Matrix metalloproteases (MMPs) play a crucial role in tissue remodelling in a variety of physiological and pathological processes. Hyaluronan is also involved in the same processes. Several cytokines and growth factors are involved in the regulation of the biosynthesis of hyaluronan and also of MMPs. The activity of MMPs has been shown to be regulated at the level of transcription and activation of the zymogen form.

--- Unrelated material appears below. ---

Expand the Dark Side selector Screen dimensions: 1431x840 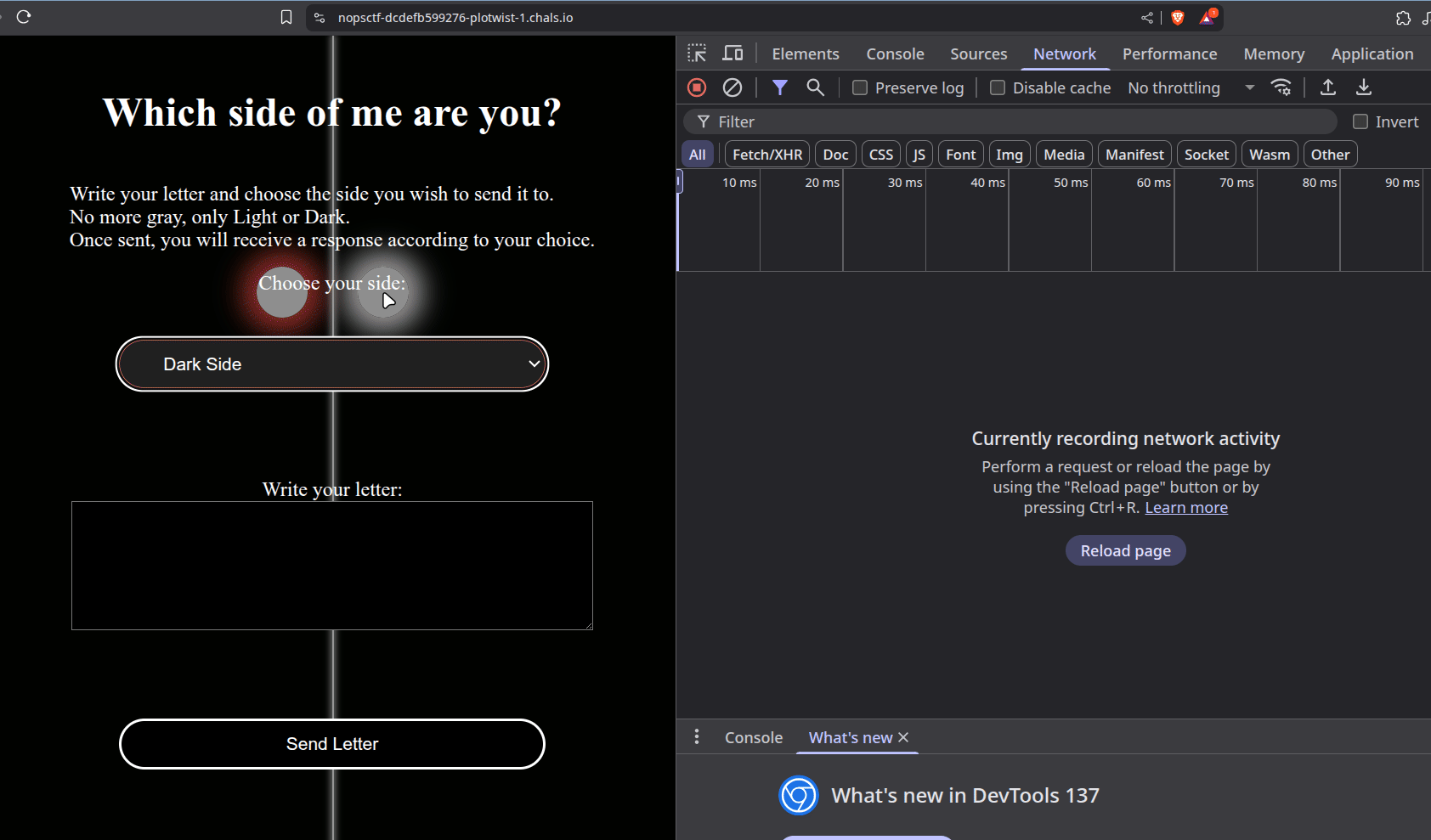pos(332,364)

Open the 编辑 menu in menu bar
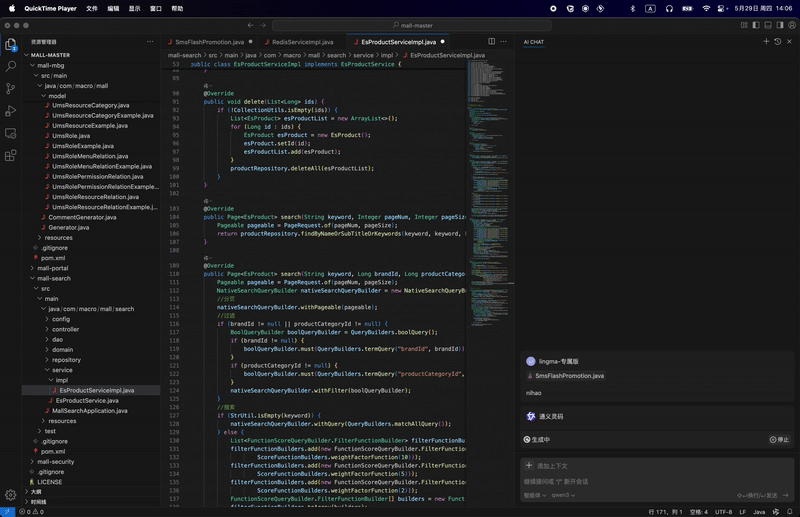[x=113, y=8]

In order to explore the possible relationship between matrix components and especially hyaluronan, we studied the effect of hyaluronan on MMP expression (biosynthesis and activation) in the culture of human skin fibroblasts and corneal keratocytes (explant cultures and cell cultures). These cells were shown to exhibit distinct phenotypes as far as matrix biosynthesis is concerned. Using a synthetic substrate N-Suc(ala)3pNA, we measured elastase-type endopeptidase activity produced by fibroblasts and keratocytes and characterized the MMPs by zymography.
Hyaluronan added to fibroblast cultures stimulated the membrane-bound elastase-type endopeptidase activity in a dose dependent fashion. Similar results were obtained with keratocyte cultures. In the presence of 1mg/ml hyaluronan there was an increase in MMP expression and also an activation of latent MMPs both by fibroblasts and keratocytes.